A disturbing case of deer jumping to their death has residents in one Elk County town are demanding something be done to stop it.
Douglas Braff went to Johnsonburg and got some answers from government agencies on what could be done.
We want to warn you, some of the video may be upsetting.
The snow may have stopped falling from the sky but for some Johnsonburg residents it continues to rain deer.
“As you can see in the background, there’s a deer that have jumped off this bypass. Recently, since we lived on the other side of the bypass, we’ve had 25 deer jump to their death in a populated area.”
“That end of the bypass is probably more dangerous than any other area, cause that’s the only place that it crosses over a populated area.”
Bill Boylan and other residents tell me they tried reaching out to Penndot but say they did not get the response they were hoping for.
“Penndot apparently doesn’t see the wisdom of putting maybe a diversion fence for the deer, or maybe some nets to catch all the debris that comes off from the snowplows that plow it over.”
“We’ve contacted Penndot on different occasions. Um, also the game commission, the game commission’s been very cooperative.”
Without some sort of barrier Boylan says the deer will most likely continue to jump.
“What happens is here, the deer could be very easily diverted, if they would put up a fence on the point of this hill. They come down off of here. They get frightened out onto the bypass. They panic, one jumps off, and they all
Julie Padasak also reached out to the state and regional Game Commissions she says they pointed her to Penndot . She says she feels this could impact the hunting season in the region.
“All of ’em are doe and that’s, you know, potentially could have been how many more deer populating. If they wouldn’t have died, they are the mothers to carry the, the baby deer.”
And, with the warming weather she fears the bodies will start to stink.
“But they’re literally jumping to death. And that, to me, looking at them, it’s disturbing.”
“We talked to Penndot about the situation. They tell us they are now looking at it.”
“We started taking a look at it, trying to really determine where the deer coming from, you know, how are they ending up on that bridge is really the problem we’ve gotta solve first before we can determine if there’s anything we can do or not.”
He says Penndot became aware of the deer only two weeks ago and that they had a conversation with their people a week ago about the issue.

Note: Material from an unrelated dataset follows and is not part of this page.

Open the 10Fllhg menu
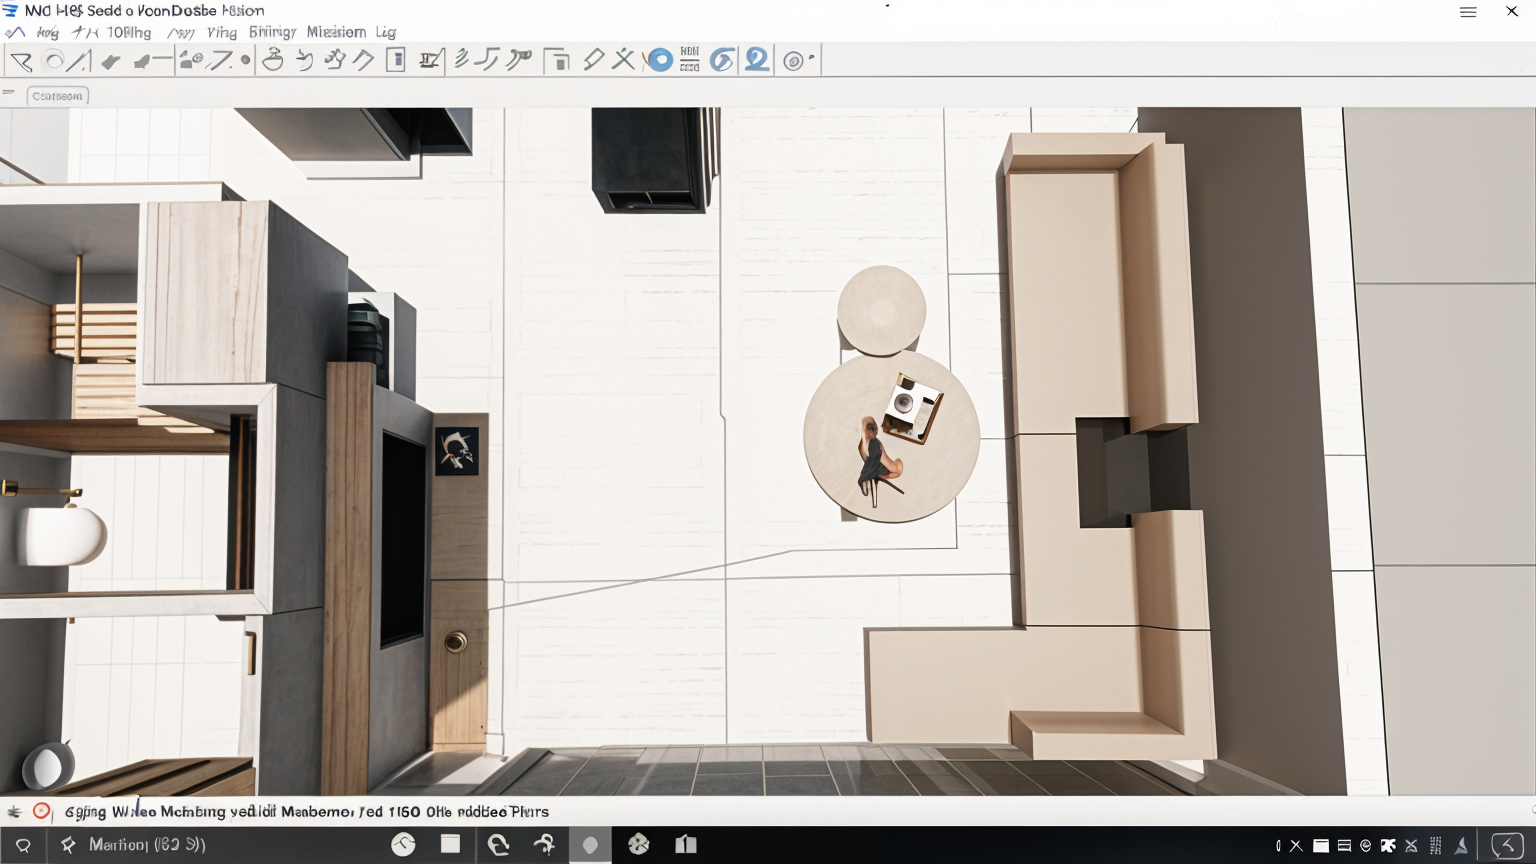Screen dimensions: 1536x864 pyautogui.click(x=128, y=33)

“So I’d say over the next couple of weeks, we’ll try to get a answer together and, you know, or try to get, at least an idea of what’s going on and what’s causing the problem.”
“We understand where they’re coming from and we we’ll look into it and see if they’re is something that we can do that, you know, involves the roadway that we can make it, you know, safer for the animals and obviously anybody that’s a resident in that area. So yeah, we’ll definitely take a look at it and see what we can do.”
Reporting from Johnsonburg. I’m Douglas Braff.